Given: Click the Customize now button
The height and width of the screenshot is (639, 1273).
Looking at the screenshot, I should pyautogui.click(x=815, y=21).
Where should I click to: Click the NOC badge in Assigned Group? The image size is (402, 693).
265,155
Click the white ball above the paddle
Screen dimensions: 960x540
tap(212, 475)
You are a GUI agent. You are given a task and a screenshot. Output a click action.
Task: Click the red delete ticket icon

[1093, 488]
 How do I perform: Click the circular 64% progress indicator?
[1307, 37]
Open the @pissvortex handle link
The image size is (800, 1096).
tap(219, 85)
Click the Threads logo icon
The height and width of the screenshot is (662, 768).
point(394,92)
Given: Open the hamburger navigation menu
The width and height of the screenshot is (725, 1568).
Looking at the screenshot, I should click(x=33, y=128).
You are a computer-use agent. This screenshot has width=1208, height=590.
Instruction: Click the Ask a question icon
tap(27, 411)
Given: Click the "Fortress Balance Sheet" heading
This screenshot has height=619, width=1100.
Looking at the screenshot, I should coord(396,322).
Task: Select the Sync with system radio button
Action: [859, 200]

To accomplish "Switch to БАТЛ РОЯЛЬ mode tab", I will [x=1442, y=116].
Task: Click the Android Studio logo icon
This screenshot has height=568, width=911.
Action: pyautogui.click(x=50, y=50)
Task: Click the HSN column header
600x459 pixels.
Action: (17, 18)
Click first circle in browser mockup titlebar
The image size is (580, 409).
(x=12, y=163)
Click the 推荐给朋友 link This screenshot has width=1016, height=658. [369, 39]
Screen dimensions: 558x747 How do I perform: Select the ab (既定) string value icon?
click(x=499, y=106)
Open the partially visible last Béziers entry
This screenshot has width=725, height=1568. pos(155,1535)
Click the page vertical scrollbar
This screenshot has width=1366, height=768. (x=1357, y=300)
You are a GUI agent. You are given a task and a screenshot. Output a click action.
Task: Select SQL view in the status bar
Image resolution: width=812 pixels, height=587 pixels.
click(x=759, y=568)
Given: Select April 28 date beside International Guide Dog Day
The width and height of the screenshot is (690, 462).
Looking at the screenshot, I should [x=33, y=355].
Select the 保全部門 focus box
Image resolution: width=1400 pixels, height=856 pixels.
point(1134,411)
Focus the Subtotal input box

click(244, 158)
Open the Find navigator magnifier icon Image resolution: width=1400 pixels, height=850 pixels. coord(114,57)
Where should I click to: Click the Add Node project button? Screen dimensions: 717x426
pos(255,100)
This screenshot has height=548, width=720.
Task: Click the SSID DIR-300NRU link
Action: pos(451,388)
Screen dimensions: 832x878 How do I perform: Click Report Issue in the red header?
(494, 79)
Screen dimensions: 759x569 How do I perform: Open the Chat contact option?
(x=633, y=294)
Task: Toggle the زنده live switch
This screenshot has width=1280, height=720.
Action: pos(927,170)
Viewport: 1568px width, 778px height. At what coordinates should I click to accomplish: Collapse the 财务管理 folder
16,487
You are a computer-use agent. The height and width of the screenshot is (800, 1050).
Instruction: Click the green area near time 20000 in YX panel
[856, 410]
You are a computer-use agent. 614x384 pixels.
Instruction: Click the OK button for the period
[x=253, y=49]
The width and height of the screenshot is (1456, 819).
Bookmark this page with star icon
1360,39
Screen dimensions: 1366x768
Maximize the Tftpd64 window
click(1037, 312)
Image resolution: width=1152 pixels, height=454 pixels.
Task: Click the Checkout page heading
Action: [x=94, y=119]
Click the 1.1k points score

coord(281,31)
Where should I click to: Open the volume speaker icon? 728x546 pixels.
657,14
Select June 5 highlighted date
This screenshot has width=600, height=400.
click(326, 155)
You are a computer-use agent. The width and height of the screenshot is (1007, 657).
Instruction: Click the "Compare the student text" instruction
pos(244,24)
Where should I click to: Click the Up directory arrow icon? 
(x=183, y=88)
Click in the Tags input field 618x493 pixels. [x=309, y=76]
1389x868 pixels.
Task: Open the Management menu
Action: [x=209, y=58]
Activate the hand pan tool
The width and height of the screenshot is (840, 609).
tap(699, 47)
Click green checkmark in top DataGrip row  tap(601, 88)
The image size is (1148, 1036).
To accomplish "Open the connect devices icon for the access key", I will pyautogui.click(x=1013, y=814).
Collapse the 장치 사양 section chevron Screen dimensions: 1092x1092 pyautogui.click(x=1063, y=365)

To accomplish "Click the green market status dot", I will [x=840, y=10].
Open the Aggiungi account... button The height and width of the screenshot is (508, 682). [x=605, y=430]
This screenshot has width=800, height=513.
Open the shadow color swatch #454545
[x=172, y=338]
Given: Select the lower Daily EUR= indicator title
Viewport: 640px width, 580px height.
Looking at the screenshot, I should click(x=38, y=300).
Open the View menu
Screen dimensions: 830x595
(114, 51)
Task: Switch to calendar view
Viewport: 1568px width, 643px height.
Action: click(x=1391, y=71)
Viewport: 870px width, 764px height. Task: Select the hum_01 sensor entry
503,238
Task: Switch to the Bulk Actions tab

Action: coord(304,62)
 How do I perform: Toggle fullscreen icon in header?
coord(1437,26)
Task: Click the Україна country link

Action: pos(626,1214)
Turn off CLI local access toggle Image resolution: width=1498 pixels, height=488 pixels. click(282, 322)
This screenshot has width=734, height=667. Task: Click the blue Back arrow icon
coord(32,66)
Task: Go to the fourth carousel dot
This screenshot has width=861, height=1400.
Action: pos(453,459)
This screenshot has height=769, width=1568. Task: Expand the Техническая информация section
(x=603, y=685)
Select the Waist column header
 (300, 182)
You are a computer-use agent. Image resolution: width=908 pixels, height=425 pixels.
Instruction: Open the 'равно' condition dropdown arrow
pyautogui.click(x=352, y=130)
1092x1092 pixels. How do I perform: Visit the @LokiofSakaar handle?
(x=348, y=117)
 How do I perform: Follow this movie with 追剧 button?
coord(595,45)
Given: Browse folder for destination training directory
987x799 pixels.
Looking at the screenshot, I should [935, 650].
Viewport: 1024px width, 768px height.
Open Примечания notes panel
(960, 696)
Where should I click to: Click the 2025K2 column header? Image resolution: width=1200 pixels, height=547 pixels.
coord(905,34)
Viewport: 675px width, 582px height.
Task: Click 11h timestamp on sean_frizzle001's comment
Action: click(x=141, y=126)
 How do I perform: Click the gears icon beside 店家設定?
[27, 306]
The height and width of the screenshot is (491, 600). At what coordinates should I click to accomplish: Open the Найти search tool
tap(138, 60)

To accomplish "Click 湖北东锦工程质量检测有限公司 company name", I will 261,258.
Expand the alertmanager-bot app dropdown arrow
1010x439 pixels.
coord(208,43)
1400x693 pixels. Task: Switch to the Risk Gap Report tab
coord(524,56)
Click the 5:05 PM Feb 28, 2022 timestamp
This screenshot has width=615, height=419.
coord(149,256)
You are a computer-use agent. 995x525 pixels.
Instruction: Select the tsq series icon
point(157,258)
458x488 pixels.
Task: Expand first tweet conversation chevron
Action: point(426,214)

* _WHAT THE TASK REQUIRES_
Rewrite the lines above as a Markdown table with the columns Row and Line, numbering every line in order and leaving out the blank ones.

* _TASK RESPONSE_
| Row | Line |
|---|---|
| 1 | Given: Click the Customize now button |
| 2 | The height and width of the screenshot is (639, 1273). |
| 3 | Looking at the screenshot, I should pyautogui.click(x=815, y=21). |
| 4 | Where should I click to: Click the NOC badge in Assigned Group? The image size is (402, 693). |
| 5 | 265,155 |
| 6 | Click the white ball above the paddle |
| 7 | Screen dimensions: 960x540 |
| 8 | tap(212, 475) |
| 9 | You are a GUI agent. You are given a task and a screenshot. Output a click action. |
| 10 | Task: Click the red delete ticket icon |
| 11 | [1093, 488] |
| 12 |  How do I perform: Click the circular 64% progress indicator? |
| 13 | [1307, 37] |
| 14 | Open the @pissvortex handle link |
| 15 | The image size is (800, 1096). |
| 16 | tap(219, 85) |
| 17 | Click the Threads logo icon |
| 18 | The height and width of the screenshot is (662, 768). |
| 19 | point(394,92) |
| 20 | Given: Open the hamburger navigation menu |
| 21 | The width and height of the screenshot is (725, 1568). |
| 22 | Looking at the screenshot, I should click(x=33, y=128). |
| 23 | You are a computer-use agent. This screenshot has width=1208, height=590. |
| 24 | Instruction: Click the Ask a question icon |
| 25 | tap(27, 411) |
| 26 | Given: Click the "Fortress Balance Sheet" heading |
| 27 | This screenshot has height=619, width=1100. |
| 28 | Looking at the screenshot, I should coord(396,322). |
| 29 | Task: Select the Sync with system radio button |
| 30 | Action: [859, 200] |
| 31 | To accomplish "Switch to БАТЛ РОЯЛЬ mode tab", I will [x=1442, y=116]. |
| 32 | Task: Click the Android Studio logo icon |
| 33 | This screenshot has height=568, width=911. |
| 34 | Action: pyautogui.click(x=50, y=50) |
| 35 | Task: Click the HSN column header |
| 36 | 600x459 pixels. |
| 37 | Action: (17, 18) |
| 38 | Click first circle in browser mockup titlebar |
| 39 | The image size is (580, 409). |
| 40 | (x=12, y=163) |
| 41 | Click the 推荐给朋友 link This screenshot has width=1016, height=658. [369, 39] |
| 42 | Screen dimensions: 558x747 How do I perform: Select the ab (既定) string value icon? |
| 43 | click(x=499, y=106) |
| 44 | Open the partially visible last Béziers entry |
| 45 | This screenshot has width=725, height=1568. pos(155,1535) |
| 46 | Click the page vertical scrollbar |
| 47 | This screenshot has width=1366, height=768. (x=1357, y=300) |
| 48 | You are a GUI agent. You are given a task and a screenshot. Output a click action. |
| 49 | Task: Select SQL view in the status bar |
| 50 | Image resolution: width=812 pixels, height=587 pixels. |
| 51 | click(x=759, y=568) |
| 52 | Given: Select April 28 date beside International Guide Dog Day |
| 53 | The width and height of the screenshot is (690, 462). |
| 54 | Looking at the screenshot, I should [x=33, y=355]. |
| 55 | Select the 保全部門 focus box |
| 56 | Image resolution: width=1400 pixels, height=856 pixels. |
| 57 | point(1134,411) |
| 58 | Focus the Subtotal input box |
| 59 | click(244, 158) |
| 60 | Open the Find navigator magnifier icon Image resolution: width=1400 pixels, height=850 pixels. coord(114,57) |
| 61 | Where should I click to: Click the Add Node project button? Screen dimensions: 717x426 |
| 62 | pos(255,100) |
| 63 | This screenshot has height=548, width=720. |
| 64 | Task: Click the SSID DIR-300NRU link |
| 65 | Action: pos(451,388) |
| 66 | Screen dimensions: 832x878 How do I perform: Click Report Issue in the red header? |
| 67 | (494, 79) |
| 68 | Screen dimensions: 759x569 How do I perform: Open the Chat contact option? |
| 69 | (x=633, y=294) |
| 70 | Task: Toggle the زنده live switch |
| 71 | This screenshot has width=1280, height=720. |
| 72 | Action: pos(927,170) |
| 73 | Viewport: 1568px width, 778px height. At what coordinates should I click to accomplish: Collapse the 财务管理 folder |
| 74 | 16,487 |
| 75 | You are a computer-use agent. The height and width of the screenshot is (800, 1050). |
| 76 | Instruction: Click the green area near time 20000 in YX panel |
| 77 | [856, 410] |
| 78 | You are a computer-use agent. 614x384 pixels. |
| 79 | Instruction: Click the OK button for the period |
| 80 | [x=253, y=49] |
| 81 | The width and height of the screenshot is (1456, 819). |
| 82 | Bookmark this page with star icon |
| 83 | 1360,39 |
| 84 | Screen dimensions: 1366x768 |
| 85 | Maximize the Tftpd64 window |
| 86 | click(1037, 312) |
| 87 | Image resolution: width=1152 pixels, height=454 pixels. |
| 88 | Task: Click the Checkout page heading |
| 89 | Action: [x=94, y=119] |
| 90 | Click the 1.1k points score |
| 91 | coord(281,31) |
| 92 | Where should I click to: Open the volume speaker icon? 728x546 pixels. |
| 93 | 657,14 |
| 94 | Select June 5 highlighted date |
| 95 | This screenshot has width=600, height=400. |
| 96 | click(326, 155) |
| 97 | You are a computer-use agent. The width and height of the screenshot is (1007, 657). |
| 98 | Instruction: Click the "Compare the student text" instruction |
| 99 | pos(244,24) |
| 100 | Where should I click to: Click the Up directory arrow icon?  |
| 101 | (x=183, y=88) |
| 102 | Click in the Tags input field 618x493 pixels. [x=309, y=76] |
| 103 | 1389x868 pixels. |
| 104 | Task: Open the Management menu |
| 105 | Action: [x=209, y=58] |
| 106 | Activate the hand pan tool |
| 107 | The width and height of the screenshot is (840, 609). |
| 108 | tap(699, 47) |
| 109 | Click green checkmark in top DataGrip row  tap(601, 88) |
| 110 | The image size is (1148, 1036). |
| 111 | To accomplish "Open the connect devices icon for the access key", I will pyautogui.click(x=1013, y=814). |
| 112 | Collapse the 장치 사양 section chevron Screen dimensions: 1092x1092 pyautogui.click(x=1063, y=365) |
| 113 | To accomplish "Click the green market status dot", I will [x=840, y=10]. |
| 114 | Open the Aggiungi account... button The height and width of the screenshot is (508, 682). [x=605, y=430] |
| 115 | This screenshot has width=800, height=513. |
| 116 | Open the shadow color swatch #454545 |
| 117 | [x=172, y=338] |
| 118 | Given: Select the lower Daily EUR= indicator title |
| 119 | Viewport: 640px width, 580px height. |
| 120 | Looking at the screenshot, I should click(x=38, y=300). |
| 121 | Open the View menu |
| 122 | Screen dimensions: 830x595 |
| 123 | (114, 51) |
| 124 | Task: Switch to calendar view |
| 125 | Viewport: 1568px width, 643px height. |
| 126 | Action: click(x=1391, y=71) |
| 127 | Viewport: 870px width, 764px height. Task: Select the hum_01 sensor entry |
| 128 | 503,238 |
| 129 | Task: Switch to the Bulk Actions tab |
| 130 | Action: coord(304,62) |
| 131 |  How do I perform: Toggle fullscreen icon in header? |
| 132 | coord(1437,26) |
| 133 | Task: Click the Україна country link |
| 134 | Action: pos(626,1214) |
| 135 | Turn off CLI local access toggle Image resolution: width=1498 pixels, height=488 pixels. click(282, 322) |
| 136 | This screenshot has width=734, height=667. Task: Click the blue Back arrow icon |
| 137 | coord(32,66) |
| 138 | Task: Go to the fourth carousel dot |
| 139 | This screenshot has width=861, height=1400. |
| 140 | Action: pos(453,459) |
| 141 | This screenshot has height=769, width=1568. Task: Expand the Техническая информация section |
| 142 | (x=603, y=685) |
| 143 | Select the Waist column header |
| 144 |  (300, 182) |
| 145 | You are a computer-use agent. Image resolution: width=908 pixels, height=425 pixels. |
| 146 | Instruction: Open the 'равно' condition dropdown arrow |
| 147 | pyautogui.click(x=352, y=130) |
| 148 | 1092x1092 pixels. How do I perform: Visit the @LokiofSakaar handle? |
| 149 | (x=348, y=117) |
| 150 |  How do I perform: Follow this movie with 追剧 button? |
| 151 | coord(595,45) |
| 152 | Given: Browse folder for destination training directory |
| 153 | 987x799 pixels. |
| 154 | Looking at the screenshot, I should [935, 650]. |
| 155 | Viewport: 1024px width, 768px height. |
| 156 | Open Примечания notes panel |
| 157 | (960, 696) |
| 158 | Where should I click to: Click the 2025K2 column header? Image resolution: width=1200 pixels, height=547 pixels. |
| 159 | coord(905,34) |
| 160 | Viewport: 675px width, 582px height. |
| 161 | Task: Click 11h timestamp on sean_frizzle001's comment |
| 162 | Action: click(x=141, y=126) |
| 163 |  How do I perform: Click the gears icon beside 店家設定? |
| 164 | [27, 306] |
| 165 | The height and width of the screenshot is (491, 600). At what coordinates should I click to accomplish: Open the Найти search tool |
| 166 | tap(138, 60) |
| 167 | To accomplish "Click 湖北东锦工程质量检测有限公司 company name", I will 261,258. |
| 168 | Expand the alertmanager-bot app dropdown arrow |
| 169 | 1010x439 pixels. |
| 170 | coord(208,43) |
| 171 | 1400x693 pixels. Task: Switch to the Risk Gap Report tab |
| 172 | coord(524,56) |
| 173 | Click the 5:05 PM Feb 28, 2022 timestamp |
| 174 | This screenshot has width=615, height=419. |
| 175 | coord(149,256) |
| 176 | You are a computer-use agent. 995x525 pixels. |
| 177 | Instruction: Select the tsq series icon |
| 178 | point(157,258) |
| 179 | 458x488 pixels. |
| 180 | Task: Expand first tweet conversation chevron |
| 181 | Action: point(426,214) |